Çam balının başkenti olarak bilinen Marmaris’in Osmaniye köyü yangınların kurbanı oldu. Gökmen, “Önümüz kış evimiz, damımız yok” derken Arslan ise “Gerçek çözümler bulunsun” ifadelerini kullandı.

Çam balının başkenti yandı bitti kül oldu

Sarya TOPRAK

Çam balının başkenti olarak bilinen Muğla’nın Marmaris ilçesine bağlı Osmaniye köyü adeta kül oldu. Yangın ilçede, 800 hektardan daha büyük bir ormanlık alanda etkili oldu. Marmaris’te, 700’e yakın kayıtlı arıcı ve yaklaşık 165 bin kovanla yılda ortalama 3 bin ton çam balı üretiliyordu. Günlerce kontrol altına alınamayan yangınının ardından ortaya çıkan manzara bölgedeki korkunç tabloyu gözler önüne serdi. Geçimini çam balı başta olmak üzere tarım ve hayvancılıkla sağlayan köylülerin gözü yaşlı. Yangında evini, hayvanlarını ve yaşam kaynakları olan çamlarını kaybeden köylüler, çaresizlik içinde. Soğutma işlemlerinin devam ettiği köyde yurttaşlar, konteynerlerde kalıyor.

Evi ve hayvanları yanan Hüseyin Gökmen, yaşadıklarını gözyaşları içinde anlattı. “Evimiz, damımız yok” diyen Gökmen, konteynerde kaldıklarını kaydetti. Gökmen, “Günlük ihtiyaçlarımız karşılandı ancak önümüz kış” diyerek yetkililere seslendi. Yangından sonra vahim tablonun ortaya çıktığını vurgulayan Gökmen, “Evim yandı. 4 hayvanım öldü. Arıcılıkla geçiniyoruz. Ağaçlarımızdan kovanlarımıza her şey yandı. Bize yalnızca konteyner verildi. Ancak bunlar ne olacak, biz ne yapacağız hiçbir şey bilmiyoruz” dedi.

Ülkenin dört bir yanından yardım geldiğini belirten Emre Arslan ise iktidarın politikasızlığını işaret etti. “Gerçek çözümler bulunsun” diyen Arslan sözlerini şöyle sürdürdü: “Ülkede üretilen çam balının yüzde 70’i bu bölgede üretiliyordu. Bunlar tamamen yok oldu. Geleceğimiz bitti. Bir ağaç en az 50-60 yılda yetişiyor. Verimlilik vermesi ise 100 yıl.”

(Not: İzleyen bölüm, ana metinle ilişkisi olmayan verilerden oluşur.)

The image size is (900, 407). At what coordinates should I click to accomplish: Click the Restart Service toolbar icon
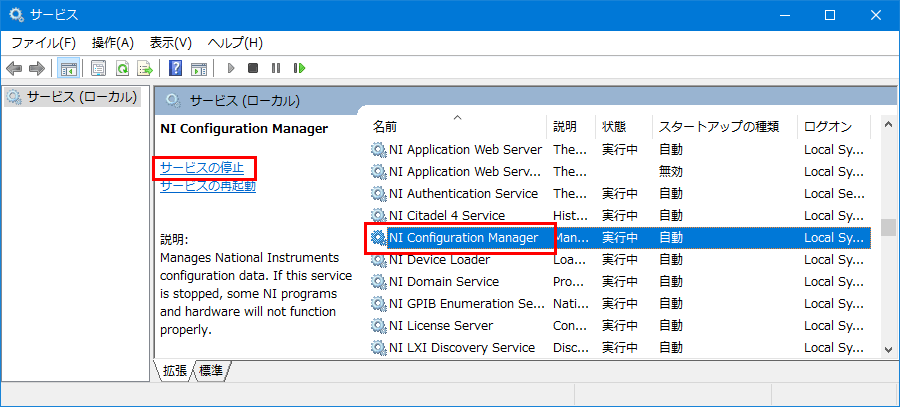pyautogui.click(x=299, y=68)
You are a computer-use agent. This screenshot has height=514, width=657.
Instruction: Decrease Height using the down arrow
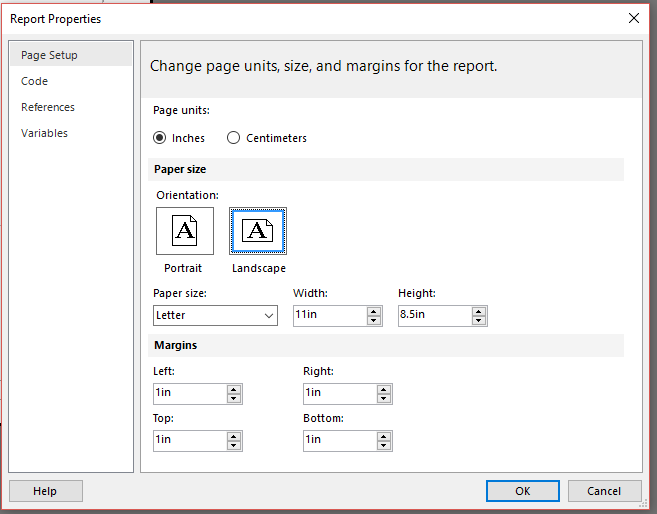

Madeni durdurduk yangını durduramadık

Öte yandan ANKA’da yer alan habere göre Osmaniye Mahallesi Tarımsal Kooperatifi Başkanı Hasan Hüseyin Aydın, 2007’de bölgeye maden ruhsatı verildiğini ve madeni durdurduklarını hatırlatarak, “Madeni durdurmak için çok mücadele vermiştik ama yangın çam balını küle çevirdi” dedi. Aydın, şöyle devam etti: “Dünya çam balı üretiminin yüzde 85’i Türkiye’ye ait. Türkiye üretiminin yüzde 70’i Muğla’ya ait. Bu köy bal pınarıydı. Çam balının başkentiydi. Burası bitti. 2007 yılında bu köyde manganez madeni ruhsatı vermişlerdi. O madeni durdurmak için, çok mücadele vermiştik. Artık rahatça gelip, madeni çıkarttırabilirler. Bal ormanları tamamen yandı ve bal üretim yeri kalmadı. Bu köyün yüzde 98’i çam balı üreticiliği yapıyor. Ağustos ayında buraya geliyor, çam balı ağustos ayından sonra çıkmaya başlar. O zaman üretilirdi. Eğer şu yangın 20 gün sonra olsaydı, buradaki arı kaybı, kovan kaybı yüz binlerle ifade edilirdi. Nereye gideceğim? Balı nerede üreteceğim? Devlet yetiştirmiş mi öyle bir orman? Korumuş mu? Şurada 6 saat, köylüye hiçbir şey vermeyen köylüyü koruma altına alınırken yılın 9 ayı bal veya çam koruma altına alınmış mı?”

Marmaris Esnaf ve Sanatkârlar Odası Başkanı Mehmet Ayyıldız, dünyanın en büyük çam balı üretim merkezlerinden olan Marmaris’in yangın nedeniyle büyük darbe aldığını söyledi: “Çam ağaçlarıyla, yeşillikleriyle, çam balıyla ünlü güzel Marmaris’imizde çağ ağaçlarımız, doğamız ve yeşilliklerimiz yandı, bitti ve kül oldu.”